*Estratto della pagina*
◆ ◆ ◆

# chi uccide il proprio figlio



## criscris

Può essere definito 'filicida'? Non ho mai incontrato questo termine, e voi?


----------



## saia

Io ho trovato "figlicida" anche se non l'ho mai sentito.
"Filicida" è spagnolo.

Benvenuto!


----------



## Lello4ever

Non esiste questo termine. E' raramente usato ma in modo improprio.


----------



## criscris

Anche a me pare non esista questo termine e nemmeno 'figlicida'. Ma mi pare strano non esista un unico vocabolo come parricida, uxoricida etc.


----------



## Necsus

Be', al di là dei vocabolari, il termine 'figlicidio' è sicuramente usato, in questi giorni l'ho sentito spesso nei notiziari e letto a proposito del processo Franzoni. E chi commette 'figlicidio' direi che è inevitabilmente un/una 'figlicida'...


----------



## jazyk

Date un'occhiata qui.

Jazyk


----------



## criscris

Grazie infinite a tutti. Prezioso il suggerimento di jazyk !


----------



## bubu7

Comunque _figlicida_ non è un neologismo. Il termine è registrato nel _Grande dizionario italiano dell'uso _(GRADIT) che lo considera un vocabolo raro, attestato in italiano da prima del 1675.


----------



## tie-break

E *l'infanticida*? Derivato da infanticidio. (sempre se questo figlio si puo' ancora considerare un bambino naturalmente)

◆ ◆ ◆

*Elenco dei compiti*
a) Rispondi a queste domande sulla discussione qui sopra.
(i) Secondo saia, a quale lingua appartiene il termine "filicida"?
(ii) In quali occasioni Necsus dice di aver sentito o letto il termine "figlicidio"?
(iii) Secondo bubu7, da quando è attestato in italiano il vocabolo "figlicida"?
b) Cita fedelmente il passo della discussione che comincia con "Be', al di là" e termina con "Date un'occhiata qui.".

*Dati registrati*
◆ ◆ ◆

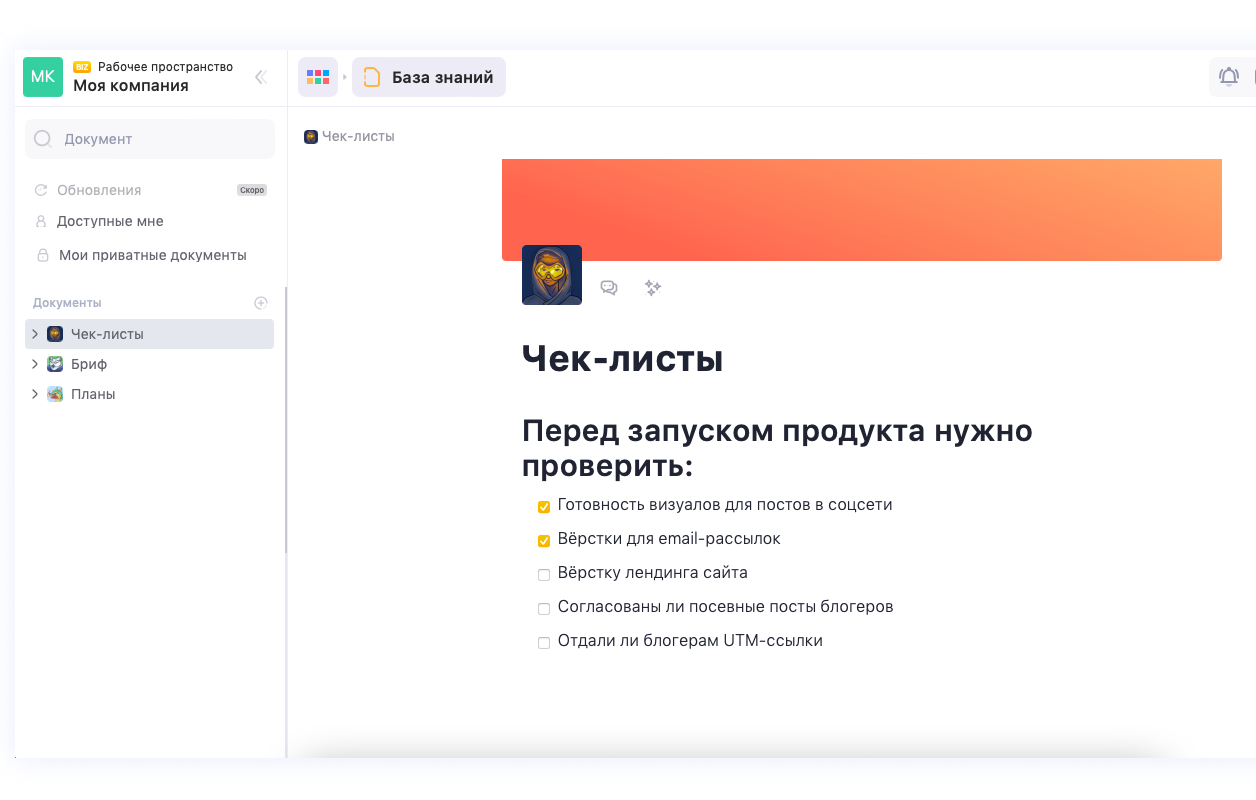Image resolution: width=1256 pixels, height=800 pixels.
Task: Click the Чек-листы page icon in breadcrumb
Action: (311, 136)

◆ ◆ ◆

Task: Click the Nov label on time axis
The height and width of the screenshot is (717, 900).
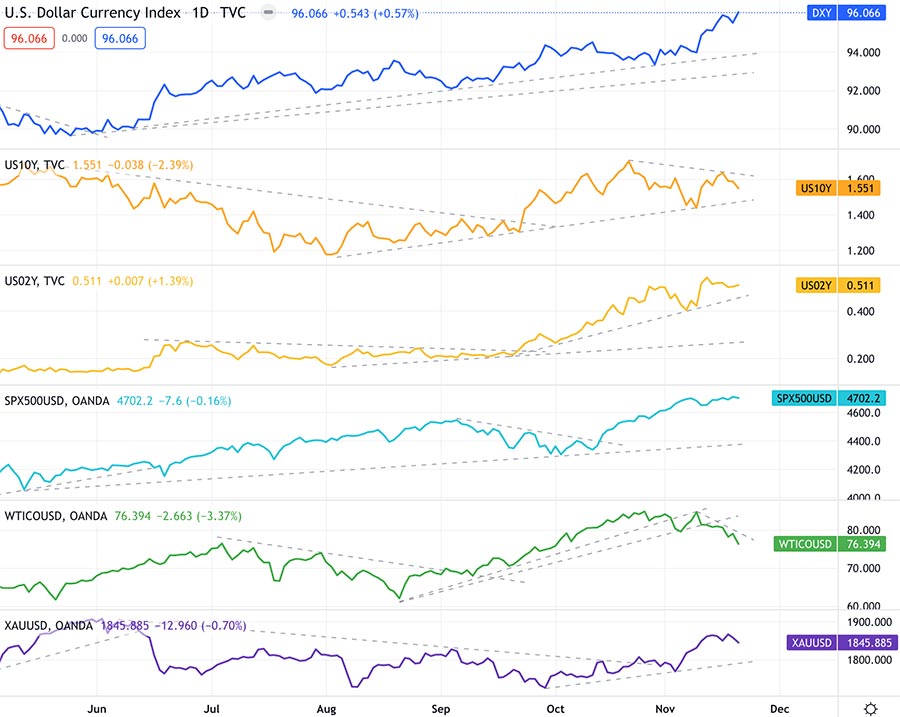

◆ ◆ ◆

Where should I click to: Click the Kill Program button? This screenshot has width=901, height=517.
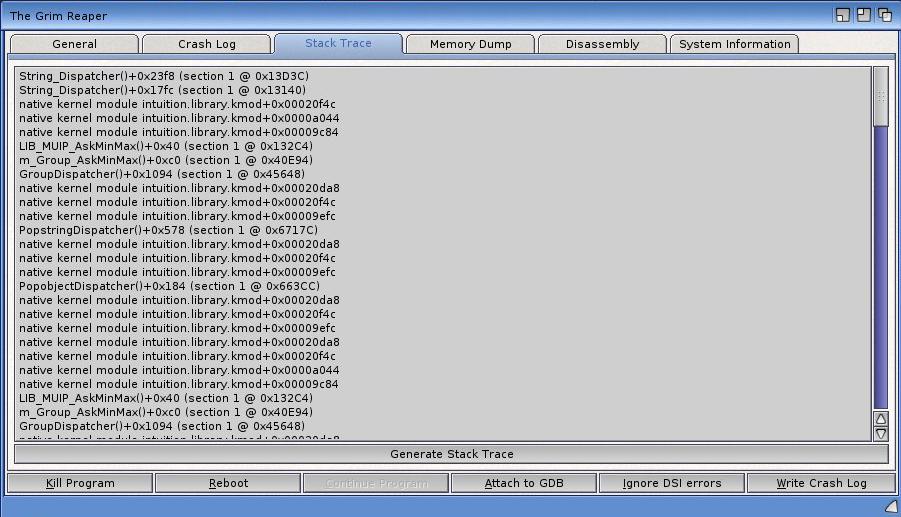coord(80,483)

◆ ◆ ◆

*Elenco delle soluzioni*
a)
(i) Allo spagnolo.
(ii) Lo ha sentito spesso nei notiziari in questi giorni e lo ha letto a proposito del processo Franzoni.
(iii) Da prima del 1675.

b)
Be', al di là dei vocabolari, il termine 'figlicidio' è sicuramente usato, in questi giorni l'ho sentito spesso nei notiziari e letto a proposito del processo Franzoni. E chi commette 'figlicidio' direi che è inevitabilmente un/una 'figlicida'...


----------



## jazyk

Date un'occhiata qui.